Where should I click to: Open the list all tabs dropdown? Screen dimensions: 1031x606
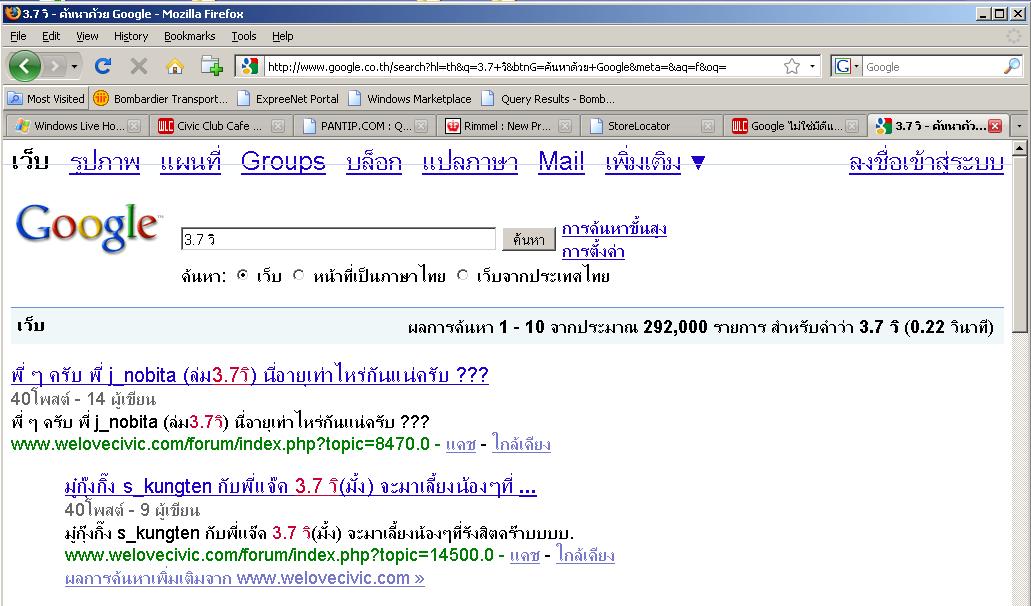click(x=1019, y=126)
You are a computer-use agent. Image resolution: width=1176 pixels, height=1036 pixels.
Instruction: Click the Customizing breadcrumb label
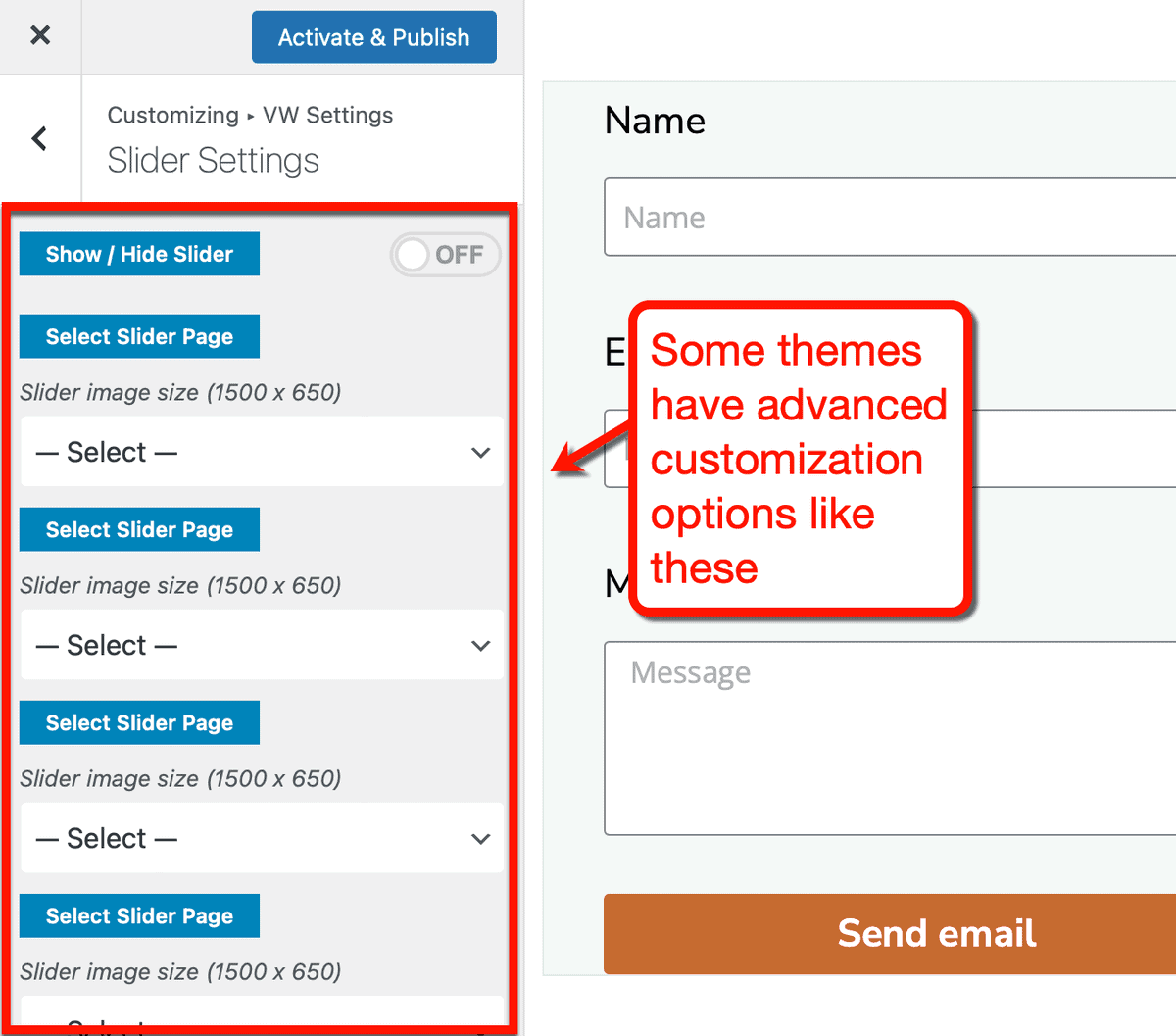pyautogui.click(x=173, y=115)
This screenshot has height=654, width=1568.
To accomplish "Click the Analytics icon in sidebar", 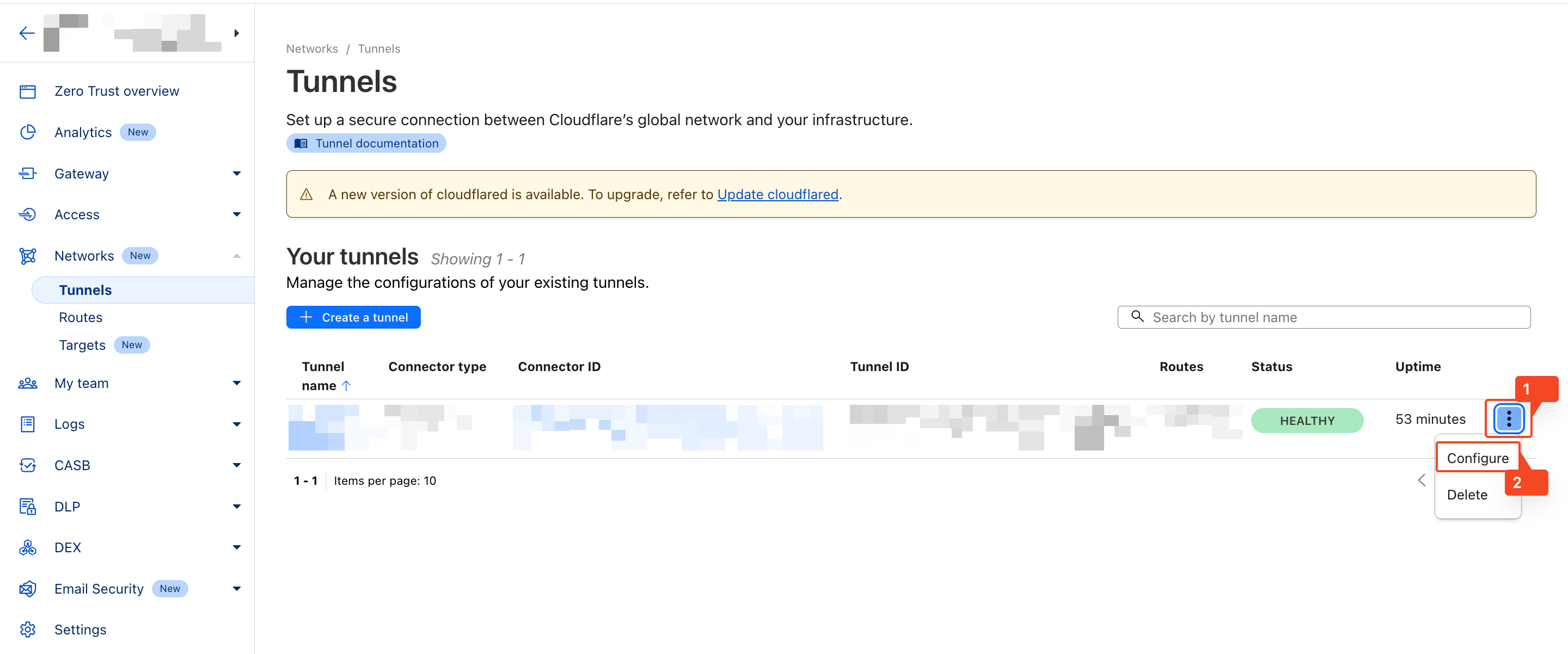I will point(29,131).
# # #
**THE TASK**
Note every line of the entries in which "width" appears, and copy it down.

**WRITTEN ANSWER**
You are a computer-use agent. Image resolution: width=1176 pixels, height=1036 pixels.
This screenshot has height=654, width=1568.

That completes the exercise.